Like most hotels, Pinehurst solicits feedback using guest satisfaction surveys. “Our approach is somewhat extreme,” says Nickelson, “and it’s debatable whether you should go this far.”  The guest survey takes an average of 26 minutes to complete. It’s a serious time commitment, and surveys are completed by approximately 8% of guest stays. The surveys begin with a series of questions about the reservations process, the on-property transportation, etc.

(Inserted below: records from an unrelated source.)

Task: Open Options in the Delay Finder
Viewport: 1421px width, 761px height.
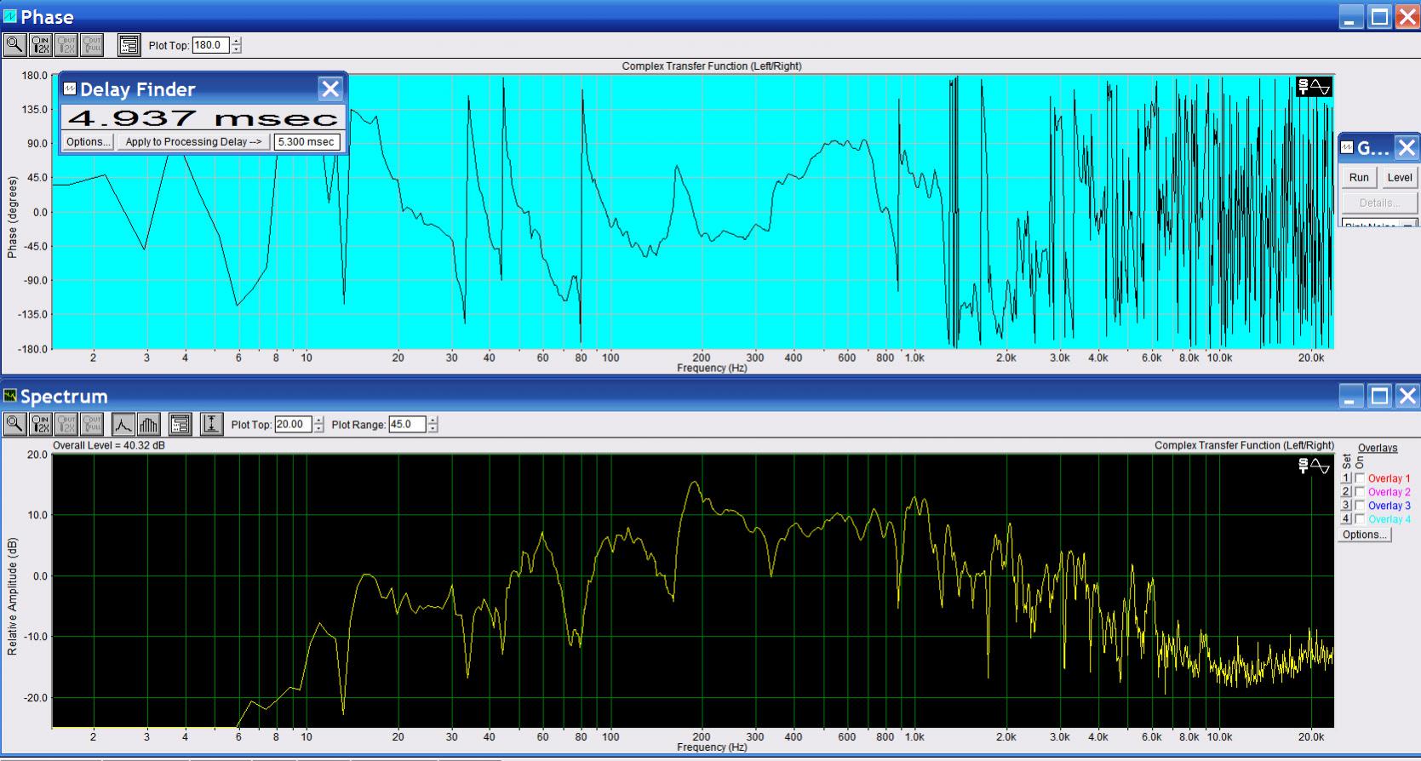Action: pyautogui.click(x=88, y=142)
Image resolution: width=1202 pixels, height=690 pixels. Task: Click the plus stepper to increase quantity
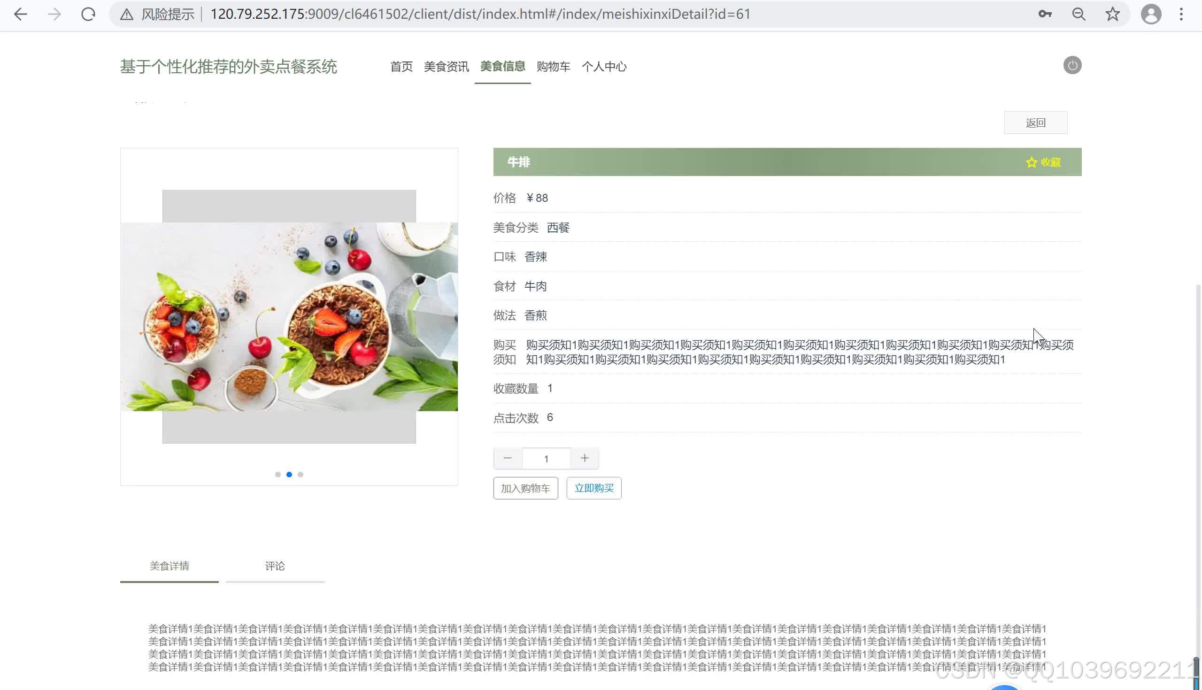point(584,458)
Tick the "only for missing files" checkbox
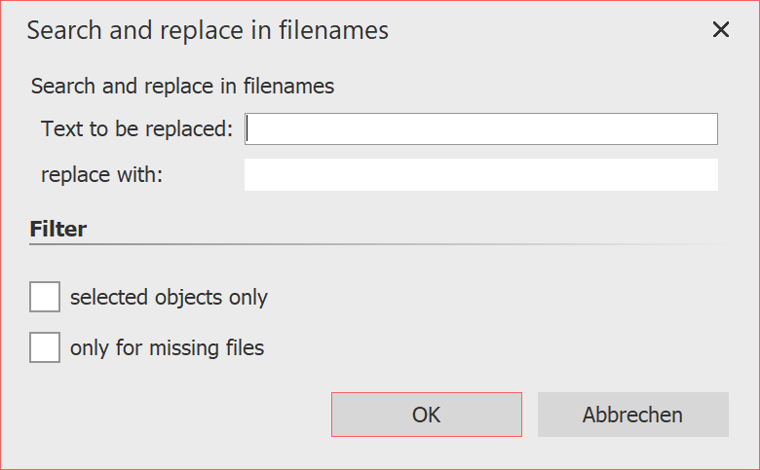This screenshot has height=470, width=760. pyautogui.click(x=45, y=347)
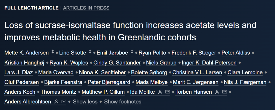Select author Cindy G. Santander
The height and width of the screenshot is (110, 275).
click(x=117, y=63)
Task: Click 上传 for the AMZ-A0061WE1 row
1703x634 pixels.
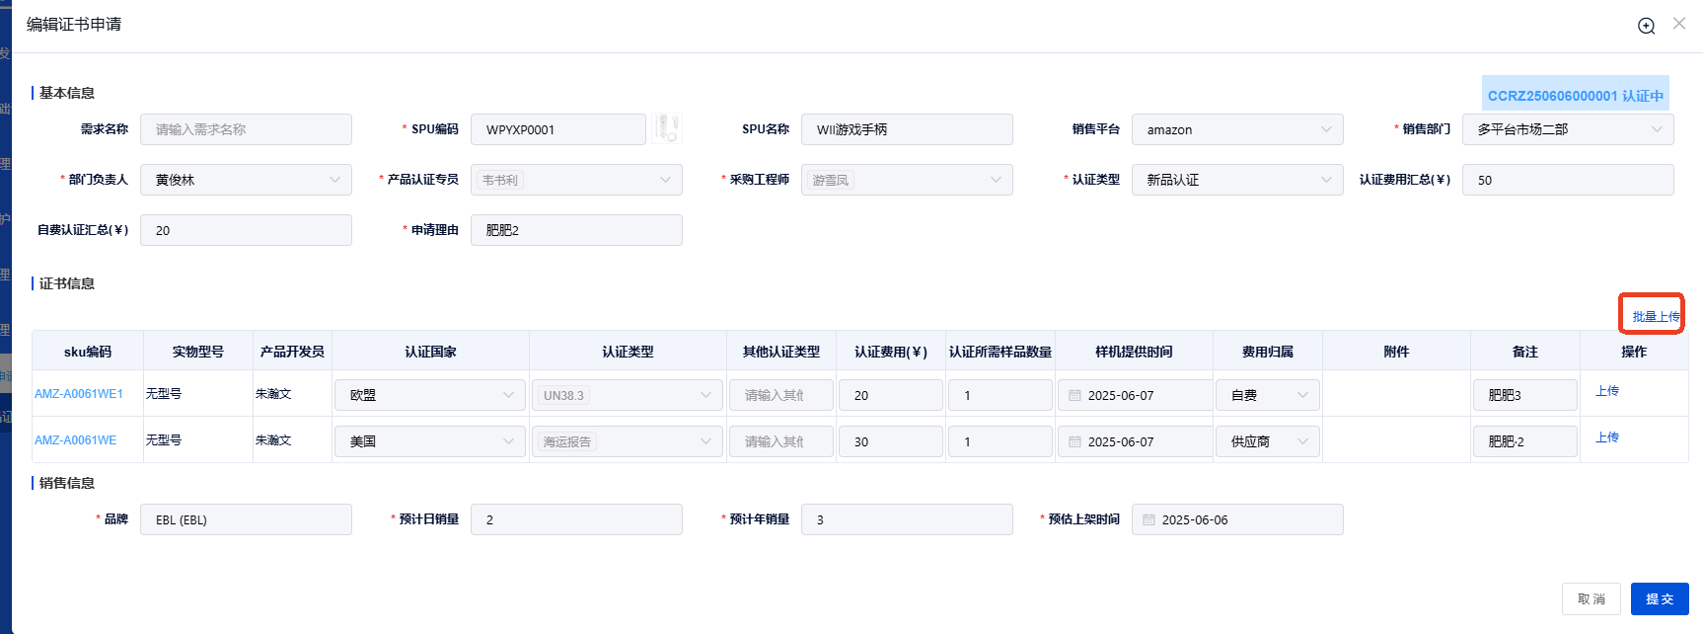Action: 1606,391
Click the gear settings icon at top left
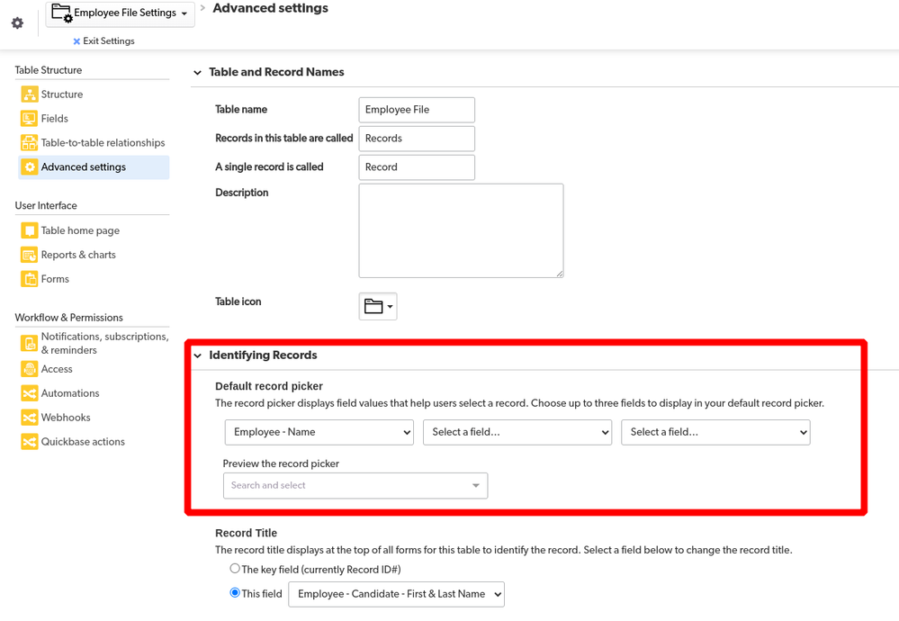Image resolution: width=899 pixels, height=621 pixels. point(18,23)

After that, there are more specific questions about the quality of accommodations, restaurants, golf, spa, fitness, tennis and retail outlets, as well as the checkout process and any banquet business.

“We approach it from the standpoint that a guest will complete the survey because they’re either really happy or really dissatisfied with their experience at the property. For the person who is really happy, we want to have the opportunity to thank them for their business. What we really want to know about is our detractors, the people who are going to go home and tweet about their experience in a negative way or blast us on TripAdvisor.”

Pinehurst uses Net Promoter Score as a performance metric. In 2015, the goal was to achieve an overall score of 67. “We’re lagging behind slightly right now at 65,” says Nickelson. “Our low score over the past 5 years has been 62 and our high has been 65, which, overall, is excellent.”

Managers across the property are encouraged to reach out personally to dissatisfied guests, to find out what went wrong and what can be done to make their stay better in the future. “Very often, if it’s a poor experience, we’ll empower our managers to offer an incentive to come back and give it another try,” says Nickelson.

There are more than 100 managers at Pinehurst across its golf courses, club houses, retail shops and dining outlets. Approximately 20 of them serve as division heads. They range from the food and beverage director and the fine dining director to the director of IT and the controller and marketing manager. Each of the senior managers may have multiple managers below them, and each one of them has an impact on the guest experience.

According to Nickelson, the role of technology in delivering a positive guest experience is that everything works as it is supposed to work. “It’s bad when a guest’s first experience with a hotel is with someone in central reservations who, instead of finding a way to make friendly chit chat, is complaining that their computer is too slow,” says Nickelson, who notes that both the technology solution partner and the hotel’s own IT department need to take responsibility for any performance issues that arise. “We need to be partners with our technology provider to make sure that we deliver a seamless, smooth and really great experience for the guest,” he says.

According to Nickelson, the job of personalizing the guest experience falls mainly on the local IT department.  “The tools are there to transmit guest data to the managers so they’re able to personalize the experience,” he says.

Nickelson cautions hoteliers about the risk of doing too much customization with a technology solution. “Pick a product that fits your needs,” he says. “The one that’s closest to your needs is the right one. When you attempt to customize a product that’s designed to be used in a certain way, then every time you take an upgrade it creates a disaster. The solution provider can’t possibly take into account every property’s customized modules when they do an upgrade. Every vendor can only meet so many needs.”